Date: 23/01/2026
The Taliban have issued on 4th of January 2026 a document entitled “Criminal Procedure Code for Courts” which is claimed to have entered into force and to be binding following its signature by Hibatullah Akhundzada as the Taliban leader. On its face, the document is presented as a framework for regulating the judicial and administrative affairs of the courts. However, a careful examination shows that it is incompatible with the fundamental standards of public law, the principles of fair trial, and the accepted rules of international law. In reality, the main problem with this document is not limited merely to its content, but lies in its legal nature itself; because both formally and substantively, the text lacks the essential elements required to be recognised as a law or a valid legal norm.
In the philosophy of law and norm theory, a rule is considered law only when it is produced within a coherent legal system, enjoys social and political legitimacy, is compatible with principles of justice and human dignity, and is expressed through proper legal language and structure. Accordingly, not every signed text or decree issued by a ruling power necessarily creates law; rather, it acquires legal validity only when it embodies fundamental criteria such as clarity, certainty, predictability, general applicability, non-discrimination, proportionality, and accountability. When a document lacks these criteria, at best it is a political directive, and at worst, an instrument for consolidating domination and legitimising structural violence. In other words, such a text does not limit power; instead, it absolutizes power and strips rights of their civilising function.

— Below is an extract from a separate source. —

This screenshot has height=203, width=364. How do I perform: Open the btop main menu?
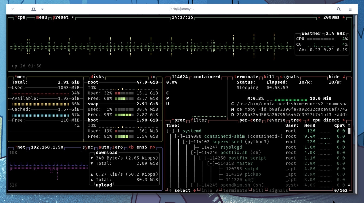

The Taliban’s charter faces a profound crisis precisely at this point. A document intended to regulate the judicial system must clearly define the jurisdiction of courts, procedural principles, the right to defence, standards of proof, judicial independence, mechanisms of appeal and review, and guarantees of a fair trial. These elements are essential not only in modern civil law, but in any acceptable judicial order—even within jurisprudential and traditional frameworks. Yet in the Taliban’s charter, instead of designing a measurable legal structure, one finds ambiguity and an expansion of discretion that reinforces judicial arbitrariness and subjective decision-making. From the perspective of public law and fair trial standards, this amounts to the emptying of justice of its substance, because justice has meaning only when its rules are transparent, predictable, and subject to oversight. Otherwise, the judicial system becomes an instrument of legalised repression, and courts, instead of serving as forums for dispute resolution and justice, are transformed into institutions for consolidating domination and obedience.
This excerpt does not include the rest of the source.